Daniel R. Schwarz
Daniel R. Schwarz is Frederic J. Whiton Professor of English Literature and Stephen H. Weiss Presidential Fellow at Cornell University, where he has taught since 1968. He completed his undergraduate studies at Union College and holds a PhD from Brown University. In the fall of 2023, Daniel Schwarz was named The Cornell Daily Sun's 2023-2024 visiting columnist.

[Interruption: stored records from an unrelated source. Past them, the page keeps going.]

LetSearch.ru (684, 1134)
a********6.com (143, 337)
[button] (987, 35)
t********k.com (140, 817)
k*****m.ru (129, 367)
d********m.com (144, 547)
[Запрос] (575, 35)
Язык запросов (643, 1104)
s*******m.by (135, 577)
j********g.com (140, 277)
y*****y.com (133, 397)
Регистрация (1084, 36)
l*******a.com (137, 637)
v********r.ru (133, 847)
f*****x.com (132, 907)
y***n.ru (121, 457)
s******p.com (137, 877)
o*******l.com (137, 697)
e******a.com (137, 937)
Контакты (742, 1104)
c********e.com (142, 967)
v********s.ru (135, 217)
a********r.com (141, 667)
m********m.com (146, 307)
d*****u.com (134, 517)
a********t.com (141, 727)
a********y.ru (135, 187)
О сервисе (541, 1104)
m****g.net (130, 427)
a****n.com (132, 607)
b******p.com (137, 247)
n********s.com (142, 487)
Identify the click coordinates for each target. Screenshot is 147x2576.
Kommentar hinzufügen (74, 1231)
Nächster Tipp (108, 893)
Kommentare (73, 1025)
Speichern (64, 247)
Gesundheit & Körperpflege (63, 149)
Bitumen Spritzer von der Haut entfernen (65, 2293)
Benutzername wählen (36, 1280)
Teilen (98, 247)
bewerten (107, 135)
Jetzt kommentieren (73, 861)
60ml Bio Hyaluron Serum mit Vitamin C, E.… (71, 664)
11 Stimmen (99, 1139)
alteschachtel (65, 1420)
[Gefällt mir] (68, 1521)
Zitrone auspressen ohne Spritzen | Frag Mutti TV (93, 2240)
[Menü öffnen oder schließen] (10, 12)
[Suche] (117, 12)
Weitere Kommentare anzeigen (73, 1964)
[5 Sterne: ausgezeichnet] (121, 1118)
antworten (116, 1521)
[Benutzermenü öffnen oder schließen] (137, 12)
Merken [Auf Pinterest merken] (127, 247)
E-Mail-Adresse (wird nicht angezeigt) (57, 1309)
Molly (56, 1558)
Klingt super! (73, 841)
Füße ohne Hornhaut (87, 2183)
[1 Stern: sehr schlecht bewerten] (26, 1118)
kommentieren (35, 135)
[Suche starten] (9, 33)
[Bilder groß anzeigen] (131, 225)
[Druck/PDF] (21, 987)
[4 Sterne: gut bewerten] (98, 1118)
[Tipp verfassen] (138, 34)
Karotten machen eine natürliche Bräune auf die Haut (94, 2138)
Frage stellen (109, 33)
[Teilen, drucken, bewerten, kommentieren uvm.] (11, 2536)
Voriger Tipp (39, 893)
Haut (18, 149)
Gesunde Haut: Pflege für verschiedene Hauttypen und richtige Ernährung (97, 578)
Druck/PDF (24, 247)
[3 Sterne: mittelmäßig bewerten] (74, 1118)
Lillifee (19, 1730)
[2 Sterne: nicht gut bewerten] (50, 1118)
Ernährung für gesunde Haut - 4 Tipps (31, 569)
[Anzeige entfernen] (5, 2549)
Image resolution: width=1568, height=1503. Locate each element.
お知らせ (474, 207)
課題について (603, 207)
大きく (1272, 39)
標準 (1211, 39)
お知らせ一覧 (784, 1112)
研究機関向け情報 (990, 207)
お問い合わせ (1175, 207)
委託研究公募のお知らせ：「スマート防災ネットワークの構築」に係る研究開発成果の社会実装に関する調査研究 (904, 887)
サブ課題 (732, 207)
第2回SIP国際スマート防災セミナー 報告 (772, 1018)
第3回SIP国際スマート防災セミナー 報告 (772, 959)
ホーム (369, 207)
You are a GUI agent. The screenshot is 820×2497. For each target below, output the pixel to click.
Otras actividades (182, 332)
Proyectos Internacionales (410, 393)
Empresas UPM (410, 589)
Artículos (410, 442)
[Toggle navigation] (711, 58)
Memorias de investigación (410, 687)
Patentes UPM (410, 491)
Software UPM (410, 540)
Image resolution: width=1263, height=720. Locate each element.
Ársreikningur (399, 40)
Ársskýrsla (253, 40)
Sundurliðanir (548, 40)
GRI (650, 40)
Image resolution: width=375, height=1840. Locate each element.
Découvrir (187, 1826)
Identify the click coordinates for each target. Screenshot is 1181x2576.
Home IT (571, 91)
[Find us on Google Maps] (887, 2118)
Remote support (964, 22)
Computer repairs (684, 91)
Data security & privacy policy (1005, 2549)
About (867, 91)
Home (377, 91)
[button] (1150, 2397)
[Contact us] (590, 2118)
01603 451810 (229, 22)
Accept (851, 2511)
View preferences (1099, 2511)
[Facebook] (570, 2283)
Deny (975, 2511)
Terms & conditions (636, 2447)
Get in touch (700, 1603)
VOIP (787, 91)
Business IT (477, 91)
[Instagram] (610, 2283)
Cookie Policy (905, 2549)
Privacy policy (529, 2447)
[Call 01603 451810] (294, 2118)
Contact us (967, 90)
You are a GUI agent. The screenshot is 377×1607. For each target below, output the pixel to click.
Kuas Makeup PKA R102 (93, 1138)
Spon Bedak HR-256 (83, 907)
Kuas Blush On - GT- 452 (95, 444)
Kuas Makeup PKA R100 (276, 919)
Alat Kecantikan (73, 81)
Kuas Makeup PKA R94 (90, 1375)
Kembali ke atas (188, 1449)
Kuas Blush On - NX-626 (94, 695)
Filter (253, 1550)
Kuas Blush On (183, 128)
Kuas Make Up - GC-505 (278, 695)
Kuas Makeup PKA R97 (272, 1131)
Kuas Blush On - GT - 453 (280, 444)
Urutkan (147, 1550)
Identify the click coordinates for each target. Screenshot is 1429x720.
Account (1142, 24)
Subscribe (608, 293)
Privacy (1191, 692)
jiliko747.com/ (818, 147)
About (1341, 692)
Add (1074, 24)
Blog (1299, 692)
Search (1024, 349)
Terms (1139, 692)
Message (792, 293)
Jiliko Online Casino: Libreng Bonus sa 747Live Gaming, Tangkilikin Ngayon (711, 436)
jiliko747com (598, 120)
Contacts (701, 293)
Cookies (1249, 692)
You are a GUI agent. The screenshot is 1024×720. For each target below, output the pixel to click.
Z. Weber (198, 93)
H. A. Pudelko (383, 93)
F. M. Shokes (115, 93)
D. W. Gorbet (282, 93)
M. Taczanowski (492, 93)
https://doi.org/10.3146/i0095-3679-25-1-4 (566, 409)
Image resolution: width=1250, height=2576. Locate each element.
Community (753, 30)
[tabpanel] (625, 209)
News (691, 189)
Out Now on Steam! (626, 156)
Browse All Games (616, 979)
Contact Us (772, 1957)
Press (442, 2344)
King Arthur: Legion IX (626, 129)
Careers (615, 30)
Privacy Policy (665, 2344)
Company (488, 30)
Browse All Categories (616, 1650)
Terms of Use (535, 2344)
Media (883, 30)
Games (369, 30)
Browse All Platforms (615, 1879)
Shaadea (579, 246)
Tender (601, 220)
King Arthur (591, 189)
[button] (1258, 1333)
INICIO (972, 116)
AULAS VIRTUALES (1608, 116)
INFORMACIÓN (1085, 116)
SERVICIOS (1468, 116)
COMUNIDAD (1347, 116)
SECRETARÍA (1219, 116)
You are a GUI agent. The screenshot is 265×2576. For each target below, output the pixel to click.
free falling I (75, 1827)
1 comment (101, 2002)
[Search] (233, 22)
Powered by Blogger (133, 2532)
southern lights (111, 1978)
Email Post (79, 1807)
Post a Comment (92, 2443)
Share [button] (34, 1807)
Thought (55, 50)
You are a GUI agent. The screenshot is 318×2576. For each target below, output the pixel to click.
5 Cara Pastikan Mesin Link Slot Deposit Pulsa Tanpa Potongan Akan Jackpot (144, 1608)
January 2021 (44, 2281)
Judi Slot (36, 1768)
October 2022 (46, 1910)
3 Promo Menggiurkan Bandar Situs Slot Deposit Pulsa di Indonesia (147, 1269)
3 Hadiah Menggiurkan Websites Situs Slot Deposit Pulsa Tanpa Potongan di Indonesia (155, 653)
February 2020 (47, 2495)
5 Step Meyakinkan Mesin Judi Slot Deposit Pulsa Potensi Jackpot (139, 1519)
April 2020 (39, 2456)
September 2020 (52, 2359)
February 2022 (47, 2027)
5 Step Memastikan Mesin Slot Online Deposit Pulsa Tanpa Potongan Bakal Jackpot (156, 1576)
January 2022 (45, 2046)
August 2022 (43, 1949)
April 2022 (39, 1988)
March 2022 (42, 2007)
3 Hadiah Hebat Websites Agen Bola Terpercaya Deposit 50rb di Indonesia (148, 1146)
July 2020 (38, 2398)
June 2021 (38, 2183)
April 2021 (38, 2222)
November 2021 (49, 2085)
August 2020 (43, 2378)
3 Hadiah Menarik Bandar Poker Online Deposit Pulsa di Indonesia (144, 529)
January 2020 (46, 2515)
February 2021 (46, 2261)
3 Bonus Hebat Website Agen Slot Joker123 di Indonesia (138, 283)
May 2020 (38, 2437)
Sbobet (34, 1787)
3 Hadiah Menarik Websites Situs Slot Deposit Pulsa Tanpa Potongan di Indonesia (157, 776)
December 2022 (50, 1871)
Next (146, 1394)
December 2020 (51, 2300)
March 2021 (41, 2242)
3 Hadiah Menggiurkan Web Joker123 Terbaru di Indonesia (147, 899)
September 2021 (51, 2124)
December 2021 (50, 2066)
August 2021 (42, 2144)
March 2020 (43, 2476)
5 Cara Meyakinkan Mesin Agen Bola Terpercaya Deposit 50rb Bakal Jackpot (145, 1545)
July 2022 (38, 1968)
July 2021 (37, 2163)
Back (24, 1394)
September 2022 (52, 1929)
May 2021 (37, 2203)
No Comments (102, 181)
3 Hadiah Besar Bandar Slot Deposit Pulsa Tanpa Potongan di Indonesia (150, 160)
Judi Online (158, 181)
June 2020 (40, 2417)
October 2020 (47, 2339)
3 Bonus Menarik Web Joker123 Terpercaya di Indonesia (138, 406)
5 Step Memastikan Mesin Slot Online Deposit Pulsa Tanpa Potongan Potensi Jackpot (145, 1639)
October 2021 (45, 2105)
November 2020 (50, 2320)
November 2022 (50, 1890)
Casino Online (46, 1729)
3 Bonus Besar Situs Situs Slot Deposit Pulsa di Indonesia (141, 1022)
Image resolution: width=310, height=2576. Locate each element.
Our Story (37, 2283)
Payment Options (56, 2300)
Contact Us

He is the author of "Endtimes? Crisis and Turmoil and at the New York Times" (2012). He also writes on both Higher Education and the media for the the Huffington Post. In recent years he published In Defense of Reading: Teaching Literature in the Twenty-First Century (2008) in the prestigious Blackwell Manifesto series. His books include Reading the Modern British and Irish Novel, 1890-1930 (2004), Broadway Boogie Woogie: Damon Runyon and the Making of New York City Culture (2003), Imagining the Holocaust (1999), Rereading Conrad (2001), Reconfiguring Modernism: Explorations in the Relationship Between Modern Art and Modern Literature (1997), Narrative and Representation in Wallace Stevens (1993)--a Choice selection for best academic book of 1993; The Case for a Humanistic Poetics (1991), The Transformation of the English Novel, 1890-1930 (1989; revised 1995), Reading Joyce's "Ulysses" (2004; orig. ed 1987); The Humanistic Heritage: Critical Theories of the English Novel from James to Hillis Miller (1986); Conrad: The Later Fiction (1982); Conrad: "Almayer's Folly" through "Under Western Eyes" (1980); and Disraeli's Fiction (1979).
He has edited Joyce's The Dead (1994) and Conrad's The Secret Sharer (1997) in the Bedford Case Studies in Contemporary Criticism Series, and co-editor of Narrative and Culture (1994). He has also edited the Penguin Damon Runyon (2008). He served as consulting editor of the six-volume edition of The Early Novels of Benjamin Disraeli (2004) for which he wrote the General Introduction. He is General Editor of the multi-volume critical series Reading the Novel for which he wrote Reading the Modern British and Irish Novel, 1890-1930 (2004) and is now writing Reading the European Novel, a two volume critical study of major works from Cervantes' Don Quixote to di Lampedusa's The Leopard (under contract with Wiley-Blackwell). The first volume on the European novel will include, among others, works by Cervantes, Tolstoy, Dostoevsky, Flaubert, Balzac, Stendhal, Zola. The second volume on the European novel since 1900 will include Proust, Mann, Camus, Kafka, di Lampedusa, Bassani, Kertesz, Pamuk, and Saramago.
Schwarz has directed nine NEH seminars, and has lectured widely in the United States and abroad, including a number of lecture tours under the auspices of the academic programs of the USIS and State Department. He has held three endowed visiting professorships. He also has written and published about 90 poems.
Schwarz is Faculty President of the Cornell chapter of Phi Beta Kappa as well as the longtime Faculty Advisor to the English Club and the Men's Varsity Tennis Team. He is active in the Presidential Research and College Scholar programs.